→ Set problem
Revise the lines of the records starting at the line containing "Locate an element" and ending at the end of the records, replacing "Identify the location of" with "Find the location of" and leaving everything else unchanged.

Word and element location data
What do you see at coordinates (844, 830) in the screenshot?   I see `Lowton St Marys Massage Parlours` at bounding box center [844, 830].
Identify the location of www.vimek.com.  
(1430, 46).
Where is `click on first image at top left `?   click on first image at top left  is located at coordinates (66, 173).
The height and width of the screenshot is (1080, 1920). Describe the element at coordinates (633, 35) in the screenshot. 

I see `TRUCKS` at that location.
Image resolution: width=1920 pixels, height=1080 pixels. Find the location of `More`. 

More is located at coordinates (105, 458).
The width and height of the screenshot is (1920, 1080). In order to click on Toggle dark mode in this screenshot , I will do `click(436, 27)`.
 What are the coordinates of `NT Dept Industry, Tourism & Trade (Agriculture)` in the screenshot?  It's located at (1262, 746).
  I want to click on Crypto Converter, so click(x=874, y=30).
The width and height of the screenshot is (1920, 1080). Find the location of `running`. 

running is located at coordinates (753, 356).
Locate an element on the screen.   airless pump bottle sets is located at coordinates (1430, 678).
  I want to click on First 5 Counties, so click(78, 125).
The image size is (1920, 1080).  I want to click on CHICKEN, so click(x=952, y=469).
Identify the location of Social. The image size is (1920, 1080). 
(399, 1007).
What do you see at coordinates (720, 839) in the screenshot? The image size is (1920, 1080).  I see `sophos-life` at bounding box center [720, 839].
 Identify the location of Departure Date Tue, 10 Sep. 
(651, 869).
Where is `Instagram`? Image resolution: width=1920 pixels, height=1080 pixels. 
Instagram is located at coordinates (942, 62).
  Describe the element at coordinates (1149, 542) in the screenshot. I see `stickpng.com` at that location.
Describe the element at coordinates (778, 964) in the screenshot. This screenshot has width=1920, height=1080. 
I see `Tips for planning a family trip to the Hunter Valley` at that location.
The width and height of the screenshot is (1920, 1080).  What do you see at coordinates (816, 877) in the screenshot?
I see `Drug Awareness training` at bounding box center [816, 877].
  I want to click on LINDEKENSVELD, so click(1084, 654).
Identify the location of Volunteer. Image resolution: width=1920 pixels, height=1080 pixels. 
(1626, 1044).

→ Finished answer
Locate an element on the screen.   airless pump bottle sets is located at coordinates (1430, 678).
  I want to click on First 5 Counties, so click(78, 125).
The image size is (1920, 1080).  I want to click on CHICKEN, so click(x=952, y=469).
Find the location of Social. The image size is (1920, 1080). 
(399, 1007).
What do you see at coordinates (720, 839) in the screenshot? The image size is (1920, 1080).  I see `sophos-life` at bounding box center [720, 839].
 Find the location of Departure Date Tue, 10 Sep. 
(651, 869).
Where is `Instagram`? Image resolution: width=1920 pixels, height=1080 pixels. 
Instagram is located at coordinates (942, 62).
  Describe the element at coordinates (1149, 542) in the screenshot. I see `stickpng.com` at that location.
Describe the element at coordinates (778, 964) in the screenshot. This screenshot has width=1920, height=1080. 
I see `Tips for planning a family trip to the Hunter Valley` at that location.
The width and height of the screenshot is (1920, 1080).  What do you see at coordinates (816, 877) in the screenshot?
I see `Drug Awareness training` at bounding box center [816, 877].
  I want to click on LINDEKENSVELD, so click(1084, 654).
Find the location of Volunteer. Image resolution: width=1920 pixels, height=1080 pixels. 
(1626, 1044).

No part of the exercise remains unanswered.